● **Stated exercise**
Render the following lines as a numbered list, leaving out any blank lines. This applies to all of the items.

Dataset items:
============
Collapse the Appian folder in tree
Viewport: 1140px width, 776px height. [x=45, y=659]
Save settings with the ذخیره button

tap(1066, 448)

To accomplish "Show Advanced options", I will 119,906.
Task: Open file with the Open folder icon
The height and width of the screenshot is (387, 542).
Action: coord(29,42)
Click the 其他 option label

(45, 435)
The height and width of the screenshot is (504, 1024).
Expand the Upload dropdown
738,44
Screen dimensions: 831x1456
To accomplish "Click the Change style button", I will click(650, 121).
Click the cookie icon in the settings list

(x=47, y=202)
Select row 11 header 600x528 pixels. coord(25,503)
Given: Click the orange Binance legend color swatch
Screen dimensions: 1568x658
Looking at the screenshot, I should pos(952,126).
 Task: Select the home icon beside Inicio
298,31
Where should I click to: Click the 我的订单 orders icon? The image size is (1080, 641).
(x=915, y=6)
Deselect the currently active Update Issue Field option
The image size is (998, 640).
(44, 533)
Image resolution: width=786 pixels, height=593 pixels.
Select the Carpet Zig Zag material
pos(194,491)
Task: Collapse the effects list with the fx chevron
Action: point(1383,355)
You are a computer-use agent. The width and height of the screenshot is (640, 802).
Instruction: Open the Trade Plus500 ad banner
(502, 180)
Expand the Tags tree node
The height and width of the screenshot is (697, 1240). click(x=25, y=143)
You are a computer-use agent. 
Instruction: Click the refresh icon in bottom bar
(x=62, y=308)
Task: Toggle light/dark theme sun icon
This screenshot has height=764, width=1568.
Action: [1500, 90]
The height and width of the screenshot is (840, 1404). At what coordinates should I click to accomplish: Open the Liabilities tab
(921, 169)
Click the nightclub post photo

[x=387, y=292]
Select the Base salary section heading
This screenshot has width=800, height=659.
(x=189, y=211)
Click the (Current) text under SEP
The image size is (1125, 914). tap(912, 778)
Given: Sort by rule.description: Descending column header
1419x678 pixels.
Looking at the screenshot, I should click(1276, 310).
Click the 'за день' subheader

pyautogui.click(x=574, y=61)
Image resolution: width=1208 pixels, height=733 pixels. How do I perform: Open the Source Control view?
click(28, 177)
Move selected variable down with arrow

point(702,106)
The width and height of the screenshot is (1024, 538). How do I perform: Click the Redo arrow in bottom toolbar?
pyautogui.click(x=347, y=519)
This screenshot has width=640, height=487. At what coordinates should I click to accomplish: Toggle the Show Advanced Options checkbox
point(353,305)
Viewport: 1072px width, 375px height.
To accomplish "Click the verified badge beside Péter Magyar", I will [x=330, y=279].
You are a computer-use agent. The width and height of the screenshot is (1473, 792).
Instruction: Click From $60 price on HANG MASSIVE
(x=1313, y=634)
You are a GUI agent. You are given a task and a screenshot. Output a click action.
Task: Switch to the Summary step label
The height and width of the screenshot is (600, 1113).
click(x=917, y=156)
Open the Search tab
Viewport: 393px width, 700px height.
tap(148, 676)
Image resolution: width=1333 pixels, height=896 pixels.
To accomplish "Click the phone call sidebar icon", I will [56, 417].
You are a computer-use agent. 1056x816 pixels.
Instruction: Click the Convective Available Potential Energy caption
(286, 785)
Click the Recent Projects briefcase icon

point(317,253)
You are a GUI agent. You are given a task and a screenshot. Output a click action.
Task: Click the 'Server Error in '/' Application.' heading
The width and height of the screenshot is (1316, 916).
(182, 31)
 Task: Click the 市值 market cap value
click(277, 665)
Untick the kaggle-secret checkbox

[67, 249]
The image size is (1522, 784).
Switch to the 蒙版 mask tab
============
● **Final result**
1. Collapse the Appian folder in tree
2. Viewport: 1140px width, 776px height. [x=45, y=659]
3. Save settings with the ذخیره button
4. tap(1066, 448)
5. To accomplish "Show Advanced options", I will 119,906.
6. Task: Open file with the Open folder icon
7. The height and width of the screenshot is (387, 542).
8. Action: coord(29,42)
9. Click the 其他 option label
10. (45, 435)
11. The height and width of the screenshot is (504, 1024).
12. Expand the Upload dropdown
13. 738,44
14. Screen dimensions: 831x1456
15. To accomplish "Click the Change style button", I will click(650, 121).
16. Click the cookie icon in the settings list
17. (x=47, y=202)
18. Select row 11 header 600x528 pixels. coord(25,503)
19. Given: Click the orange Binance legend color swatch
20. Screen dimensions: 1568x658
21. Looking at the screenshot, I should pos(952,126).
22.  Task: Select the home icon beside Inicio
23. 298,31
24. Where should I click to: Click the 我的订单 orders icon? The image size is (1080, 641).
25. (x=915, y=6)
26. Deselect the currently active Update Issue Field option
27. The image size is (998, 640).
28. (44, 533)
29. Image resolution: width=786 pixels, height=593 pixels.
30. Select the Carpet Zig Zag material
31. pos(194,491)
32. Task: Collapse the effects list with the fx chevron
33. Action: point(1383,355)
34. You are a computer-use agent. The width and height of the screenshot is (640, 802).
35. Instruction: Open the Trade Plus500 ad banner
36. (502, 180)
37. Expand the Tags tree node
38. The height and width of the screenshot is (697, 1240). click(x=25, y=143)
39. You are a computer-use agent. 
40. Instruction: Click the refresh icon in bottom bar
41. (x=62, y=308)
42. Task: Toggle light/dark theme sun icon
43. This screenshot has height=764, width=1568.
44. Action: [1500, 90]
45. The height and width of the screenshot is (840, 1404). At what coordinates should I click to accomplish: Open the Liabilities tab
46. (921, 169)
47. Click the nightclub post photo
48. [x=387, y=292]
49. Select the Base salary section heading
50. This screenshot has width=800, height=659.
51. (x=189, y=211)
52. Click the (Current) text under SEP
53. The image size is (1125, 914). tap(912, 778)
54. Given: Sort by rule.description: Descending column header
55. 1419x678 pixels.
56. Looking at the screenshot, I should click(1276, 310).
57. Click the 'за день' subheader
58. pyautogui.click(x=574, y=61)
59. Image resolution: width=1208 pixels, height=733 pixels. How do I perform: Open the Source Control view?
60. click(28, 177)
61. Move selected variable down with arrow
62. point(702,106)
63. The width and height of the screenshot is (1024, 538). How do I perform: Click the Redo arrow in bottom toolbar?
64. pyautogui.click(x=347, y=519)
65. This screenshot has width=640, height=487. At what coordinates should I click to accomplish: Toggle the Show Advanced Options checkbox
66. point(353,305)
67. Viewport: 1072px width, 375px height.
68. To accomplish "Click the verified badge beside Péter Magyar", I will [x=330, y=279].
69. You are a computer-use agent. The width and height of the screenshot is (1473, 792).
70. Instruction: Click From $60 price on HANG MASSIVE
71. (x=1313, y=634)
72. You are a GUI agent. You are given a task and a screenshot. Output a click action.
73. Task: Switch to the Summary step label
74. The height and width of the screenshot is (600, 1113).
75. click(x=917, y=156)
76. Open the Search tab
77. Viewport: 393px width, 700px height.
78. tap(148, 676)
79. Image resolution: width=1333 pixels, height=896 pixels.
80. To accomplish "Click the phone call sidebar icon", I will [56, 417].
81. You are a computer-use agent. 1056x816 pixels.
82. Instruction: Click the Convective Available Potential Energy caption
83. (286, 785)
84. Click the Recent Projects briefcase icon
85. point(317,253)
86. You are a GUI agent. You are given a task and a screenshot. Output a click action.
87. Task: Click the 'Server Error in '/' Application.' heading
88. The width and height of the screenshot is (1316, 916).
89. (182, 31)
90.  Task: Click the 市值 market cap value
91. click(277, 665)
92. Untick the kaggle-secret checkbox
93. [67, 249]
94. The image size is (1522, 784).
95. Switch to the 蒙版 mask tab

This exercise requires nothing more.